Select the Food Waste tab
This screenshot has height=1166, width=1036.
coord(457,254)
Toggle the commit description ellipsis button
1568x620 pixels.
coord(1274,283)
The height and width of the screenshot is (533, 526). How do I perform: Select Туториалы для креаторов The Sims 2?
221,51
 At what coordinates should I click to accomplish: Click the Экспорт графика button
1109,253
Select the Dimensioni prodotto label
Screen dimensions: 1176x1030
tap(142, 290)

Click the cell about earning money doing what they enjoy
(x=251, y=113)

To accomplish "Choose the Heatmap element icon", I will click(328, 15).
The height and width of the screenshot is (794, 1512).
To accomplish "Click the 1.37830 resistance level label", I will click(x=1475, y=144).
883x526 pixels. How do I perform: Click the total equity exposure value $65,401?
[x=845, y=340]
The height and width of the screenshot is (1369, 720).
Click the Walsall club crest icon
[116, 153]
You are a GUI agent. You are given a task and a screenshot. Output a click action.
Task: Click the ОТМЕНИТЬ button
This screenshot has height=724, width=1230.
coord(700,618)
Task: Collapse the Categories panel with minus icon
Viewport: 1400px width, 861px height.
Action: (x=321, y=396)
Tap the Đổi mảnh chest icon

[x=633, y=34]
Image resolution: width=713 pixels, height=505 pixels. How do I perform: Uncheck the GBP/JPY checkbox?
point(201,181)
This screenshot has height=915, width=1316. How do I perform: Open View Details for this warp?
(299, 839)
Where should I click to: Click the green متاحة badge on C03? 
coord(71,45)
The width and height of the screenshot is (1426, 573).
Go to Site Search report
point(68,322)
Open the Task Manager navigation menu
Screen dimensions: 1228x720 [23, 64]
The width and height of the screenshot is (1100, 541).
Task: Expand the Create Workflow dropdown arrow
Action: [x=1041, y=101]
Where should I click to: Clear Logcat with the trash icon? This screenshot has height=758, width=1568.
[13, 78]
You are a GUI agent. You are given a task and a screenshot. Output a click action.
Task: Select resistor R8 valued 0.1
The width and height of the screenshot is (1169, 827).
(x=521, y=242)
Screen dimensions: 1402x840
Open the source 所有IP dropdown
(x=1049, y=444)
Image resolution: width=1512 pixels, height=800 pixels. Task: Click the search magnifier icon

- _YOUR GOAL_:
In full and without error, restate the data.

- _TASK OUTPUT_:
Select the Food Waste tab
This screenshot has height=1166, width=1036.
coord(457,254)
Toggle the commit description ellipsis button
1568x620 pixels.
coord(1274,283)
The height and width of the screenshot is (533, 526). How do I perform: Select Туториалы для креаторов The Sims 2?
221,51
 At what coordinates should I click to accomplish: Click the Экспорт графика button
1109,253
Select the Dimensioni prodotto label
Screen dimensions: 1176x1030
tap(142, 290)

Click the cell about earning money doing what they enjoy
(x=251, y=113)

To accomplish "Choose the Heatmap element icon", I will click(328, 15).
The height and width of the screenshot is (794, 1512).
To accomplish "Click the 1.37830 resistance level label", I will click(x=1475, y=144).
883x526 pixels. How do I perform: Click the total equity exposure value $65,401?
[x=845, y=340]
The height and width of the screenshot is (1369, 720).
Click the Walsall club crest icon
[116, 153]
You are a GUI agent. You are given a task and a screenshot. Output a click action.
Task: Click the ОТМЕНИТЬ button
This screenshot has height=724, width=1230.
coord(700,618)
Task: Collapse the Categories panel with minus icon
Viewport: 1400px width, 861px height.
Action: (x=321, y=396)
Tap the Đổi mảnh chest icon

[x=633, y=34]
Image resolution: width=713 pixels, height=505 pixels. How do I perform: Uncheck the GBP/JPY checkbox?
point(201,181)
This screenshot has height=915, width=1316. How do I perform: Open View Details for this warp?
(299, 839)
Where should I click to: Click the green متاحة badge on C03? 
coord(71,45)
The width and height of the screenshot is (1426, 573).
Go to Site Search report
point(68,322)
Open the Task Manager navigation menu
Screen dimensions: 1228x720 [23, 64]
The width and height of the screenshot is (1100, 541).
Task: Expand the Create Workflow dropdown arrow
Action: [x=1041, y=101]
Where should I click to: Clear Logcat with the trash icon? This screenshot has height=758, width=1568.
[13, 78]
You are a GUI agent. You are given a task and a screenshot. Output a click action.
Task: Select resistor R8 valued 0.1
The width and height of the screenshot is (1169, 827).
(x=521, y=242)
Screen dimensions: 1402x840
Open the source 所有IP dropdown
(x=1049, y=444)
Image resolution: width=1512 pixels, height=800 pixels. Task: Click the search magnifier icon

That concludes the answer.